A proliferation of cannabis dispensaries throughout Stanislaus County have cut into the market for Ceres dispensaries, prompting the city to change the fee structure contained in developer agreements that allow them to do business.
On Tuesday evening, Sept. 8 the Ceres Planning Commission gave its approval to proposed changes to the city’s agreement that has allowed Pacafi Cooperative, Inc., to operate its Patient Care First dispensary at 1442 Angie Avenue in Ceres since December 2017. The council will consider the amendment at its meeting on Monday, Sept. 28.
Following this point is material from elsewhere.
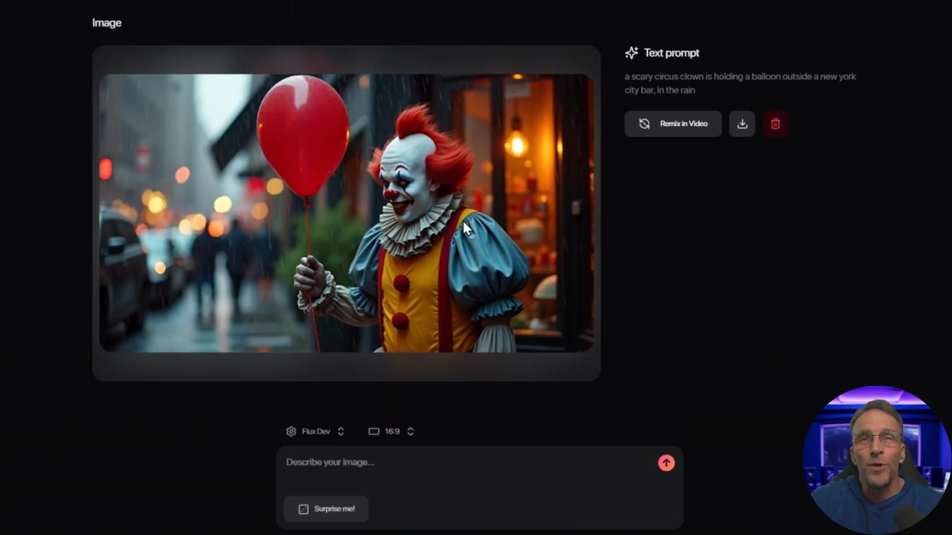Open the 16:9 ratio selector label
The image size is (952, 535).
coord(392,431)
The new agreement for Patient Care First sets a longer time – 10 years instead of the three-year duration – and lowers the payment structure “to be more reflective of the current cannabis business market conditions,” said Senior Planner James Michaels.
The three-year agreement which is expiring called for payment of a monthly fee of $40,000 if the firm earns $500,000 or less in gross receipts that month. The fee rose to $50,000 per month for gross receipts between $500,001 and $800,000; $75,000 per month for sales of $800,001 to $1.1 million; and $100,000 monthly for sales more than $1,100,001.
The proposed structure lowers the base amount of $20,000 per month or five percent of gross receipts, whichever is greater, and sets a cap of $70,000 per month. The gross receipts factor is modeled on a similar framework utilized by the state for tax purposes.
In April the city amended its agreement with Kase Manufacturing. Previously Kase was paying the city a monthly fee of $40,000 if the firm earns $500,000 or less in gross receipts that month. The fee rises to $50,000 per month for gross receipts of between $500,001 and $800,000; $75,000 per month for sales of $800,001 to $1.1 million; and $100,000 monthly for sales more than $1,100,001.
The new agreement was changed to a base amount of $25,000 per month or five percent of gross receipts, whichever is greater. The gross receipts factor is modeled on a similar framework utilized by the state for tax purposes.
The council is expected to amend its agreement with cannabis distributor Jaden’s Journey dispensary, which is also a project of Reynolds, selling product at 4030 Farm Supply Drive, Ceres.
In the 2019-20 fiscal year cycle, the city received $2.09 million through its three cannabis developer agreements. That amount is expected to drop to $1.56 million.
City Manager Tom Westbrook explained that Ceres was one of the trail blazers in allowing dispensaries to operate under a developer agreement that was heavy in fees – dubbed the Public Benefit payment – which at the time could be supported because of the exclusivity of the local market. Since that time, however, the county and the city of Turlock began allowing dispensaries which diluted the strength of sales for the Ceres cannabis retailers. State laws also changed which opened the door to legal recreational marijuana use sales in communities that allow it. The city also is recognizing sales tax money from dispensary sales.